(Beginning of The input)

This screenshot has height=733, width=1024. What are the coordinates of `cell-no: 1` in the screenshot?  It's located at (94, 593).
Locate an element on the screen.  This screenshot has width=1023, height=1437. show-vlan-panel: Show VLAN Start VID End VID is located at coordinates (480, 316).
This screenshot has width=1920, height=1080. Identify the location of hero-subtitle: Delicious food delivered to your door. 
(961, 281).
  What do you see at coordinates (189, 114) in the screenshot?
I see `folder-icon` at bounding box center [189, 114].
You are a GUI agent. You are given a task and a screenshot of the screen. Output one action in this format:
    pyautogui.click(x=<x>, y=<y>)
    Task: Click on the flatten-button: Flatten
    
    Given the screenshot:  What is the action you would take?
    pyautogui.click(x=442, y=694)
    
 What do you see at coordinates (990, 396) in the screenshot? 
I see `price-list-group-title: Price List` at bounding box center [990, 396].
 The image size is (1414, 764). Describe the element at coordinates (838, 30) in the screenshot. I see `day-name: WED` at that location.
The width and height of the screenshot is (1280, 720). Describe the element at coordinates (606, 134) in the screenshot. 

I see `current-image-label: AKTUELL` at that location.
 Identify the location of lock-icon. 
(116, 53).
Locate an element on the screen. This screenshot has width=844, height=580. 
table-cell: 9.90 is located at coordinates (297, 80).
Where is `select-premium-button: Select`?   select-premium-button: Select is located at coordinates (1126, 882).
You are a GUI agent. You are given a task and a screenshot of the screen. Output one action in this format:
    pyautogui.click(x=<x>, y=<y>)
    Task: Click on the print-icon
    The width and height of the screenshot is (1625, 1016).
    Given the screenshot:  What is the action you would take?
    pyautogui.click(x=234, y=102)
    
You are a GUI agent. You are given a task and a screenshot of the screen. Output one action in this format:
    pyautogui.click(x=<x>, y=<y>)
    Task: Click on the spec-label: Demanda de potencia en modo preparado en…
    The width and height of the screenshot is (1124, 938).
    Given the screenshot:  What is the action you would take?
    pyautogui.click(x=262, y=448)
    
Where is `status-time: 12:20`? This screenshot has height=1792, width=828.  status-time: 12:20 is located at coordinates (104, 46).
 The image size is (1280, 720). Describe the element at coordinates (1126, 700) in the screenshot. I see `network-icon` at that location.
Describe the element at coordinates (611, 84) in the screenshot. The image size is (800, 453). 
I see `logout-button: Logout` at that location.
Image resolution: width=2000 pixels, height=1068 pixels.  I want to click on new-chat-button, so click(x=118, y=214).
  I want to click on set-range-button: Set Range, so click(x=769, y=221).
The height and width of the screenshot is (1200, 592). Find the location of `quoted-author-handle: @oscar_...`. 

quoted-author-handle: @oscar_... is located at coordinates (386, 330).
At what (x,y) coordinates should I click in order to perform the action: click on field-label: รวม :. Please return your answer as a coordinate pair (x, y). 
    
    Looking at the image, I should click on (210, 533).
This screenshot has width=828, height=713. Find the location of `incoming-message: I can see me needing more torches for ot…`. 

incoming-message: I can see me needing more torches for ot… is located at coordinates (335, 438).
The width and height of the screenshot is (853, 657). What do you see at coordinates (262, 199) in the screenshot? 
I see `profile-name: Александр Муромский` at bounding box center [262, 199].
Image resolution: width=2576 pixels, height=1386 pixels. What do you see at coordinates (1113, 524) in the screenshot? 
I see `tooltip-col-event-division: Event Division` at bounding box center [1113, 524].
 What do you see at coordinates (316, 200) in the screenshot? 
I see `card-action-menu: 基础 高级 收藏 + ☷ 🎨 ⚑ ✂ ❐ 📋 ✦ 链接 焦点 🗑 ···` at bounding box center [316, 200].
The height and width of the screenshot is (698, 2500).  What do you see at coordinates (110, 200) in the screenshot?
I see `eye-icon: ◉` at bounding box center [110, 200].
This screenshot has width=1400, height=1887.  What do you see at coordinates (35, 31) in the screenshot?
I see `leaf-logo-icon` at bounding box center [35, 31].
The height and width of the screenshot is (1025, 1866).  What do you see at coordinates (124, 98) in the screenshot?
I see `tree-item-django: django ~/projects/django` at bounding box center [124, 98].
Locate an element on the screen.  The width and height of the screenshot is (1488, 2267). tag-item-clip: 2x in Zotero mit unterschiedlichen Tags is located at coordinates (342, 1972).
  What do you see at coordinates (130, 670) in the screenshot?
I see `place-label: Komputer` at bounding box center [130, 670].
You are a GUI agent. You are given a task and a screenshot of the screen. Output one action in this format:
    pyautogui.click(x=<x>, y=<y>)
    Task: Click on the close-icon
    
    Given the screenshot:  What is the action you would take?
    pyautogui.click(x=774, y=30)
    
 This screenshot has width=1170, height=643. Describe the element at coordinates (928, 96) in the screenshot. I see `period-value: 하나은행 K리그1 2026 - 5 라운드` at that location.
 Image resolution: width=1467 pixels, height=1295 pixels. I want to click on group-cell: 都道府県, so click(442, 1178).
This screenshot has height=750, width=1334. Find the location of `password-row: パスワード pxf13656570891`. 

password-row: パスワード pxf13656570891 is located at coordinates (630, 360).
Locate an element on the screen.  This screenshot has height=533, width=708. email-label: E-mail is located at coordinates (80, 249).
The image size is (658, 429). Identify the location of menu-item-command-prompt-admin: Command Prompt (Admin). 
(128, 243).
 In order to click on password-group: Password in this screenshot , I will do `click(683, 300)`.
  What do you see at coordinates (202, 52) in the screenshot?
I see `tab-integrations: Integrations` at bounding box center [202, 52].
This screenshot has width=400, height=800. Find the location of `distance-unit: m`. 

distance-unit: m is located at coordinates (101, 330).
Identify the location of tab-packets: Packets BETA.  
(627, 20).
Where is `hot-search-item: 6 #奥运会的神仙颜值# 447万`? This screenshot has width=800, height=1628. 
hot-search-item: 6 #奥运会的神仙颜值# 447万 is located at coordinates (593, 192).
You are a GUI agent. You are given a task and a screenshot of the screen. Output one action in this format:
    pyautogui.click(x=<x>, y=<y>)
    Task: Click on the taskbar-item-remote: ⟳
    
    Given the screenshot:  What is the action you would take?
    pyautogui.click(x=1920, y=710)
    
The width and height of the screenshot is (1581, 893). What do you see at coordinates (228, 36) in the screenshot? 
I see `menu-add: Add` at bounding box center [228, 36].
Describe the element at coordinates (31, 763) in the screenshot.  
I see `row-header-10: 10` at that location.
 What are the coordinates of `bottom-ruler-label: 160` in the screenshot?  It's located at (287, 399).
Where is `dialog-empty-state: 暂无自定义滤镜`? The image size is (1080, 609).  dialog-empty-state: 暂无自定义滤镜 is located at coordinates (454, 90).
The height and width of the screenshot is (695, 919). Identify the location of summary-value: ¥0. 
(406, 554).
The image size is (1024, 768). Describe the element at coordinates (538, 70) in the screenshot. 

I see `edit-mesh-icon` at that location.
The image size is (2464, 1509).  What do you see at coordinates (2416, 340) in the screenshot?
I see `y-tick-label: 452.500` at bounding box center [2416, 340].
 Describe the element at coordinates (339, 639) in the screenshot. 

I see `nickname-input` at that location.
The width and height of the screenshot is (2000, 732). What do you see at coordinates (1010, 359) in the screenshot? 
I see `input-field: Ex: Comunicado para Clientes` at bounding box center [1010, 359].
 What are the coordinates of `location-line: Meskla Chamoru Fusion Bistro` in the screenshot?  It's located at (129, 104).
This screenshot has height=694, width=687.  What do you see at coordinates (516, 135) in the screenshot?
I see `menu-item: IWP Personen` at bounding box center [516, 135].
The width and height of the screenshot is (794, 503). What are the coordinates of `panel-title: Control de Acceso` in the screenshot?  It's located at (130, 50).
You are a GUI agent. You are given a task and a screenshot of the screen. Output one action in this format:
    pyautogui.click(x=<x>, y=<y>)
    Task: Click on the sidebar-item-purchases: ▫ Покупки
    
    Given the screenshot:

(End of The input)

Task objective
Put the lines above into a numbered list, from the first line through the line containing "The image size is (1414, 764).", with both ends included and blank lines left out.

Reply
1. This screenshot has height=733, width=1024. What are the coordinates of `cell-no: 1` in the screenshot?  It's located at (94, 593).
2. Locate an element on the screen.  This screenshot has width=1023, height=1437. show-vlan-panel: Show VLAN Start VID End VID is located at coordinates (480, 316).
3. This screenshot has width=1920, height=1080. Identify the location of hero-subtitle: Delicious food delivered to your door. 
4. (961, 281).
5.   What do you see at coordinates (189, 114) in the screenshot?
6. I see `folder-icon` at bounding box center [189, 114].
7. You are a GUI agent. You are given a task and a screenshot of the screen. Output one action in this format:
8.     pyautogui.click(x=<x>, y=<y>)
9.     Task: Click on the flatten-button: Flatten
10.     Given the screenshot:  What is the action you would take?
11.     pyautogui.click(x=442, y=694)
12.  What do you see at coordinates (990, 396) in the screenshot? 
13. I see `price-list-group-title: Price List` at bounding box center [990, 396].
14.  The image size is (1414, 764). Describe the element at coordinates (838, 30) in the screenshot. I see `day-name: WED` at that location.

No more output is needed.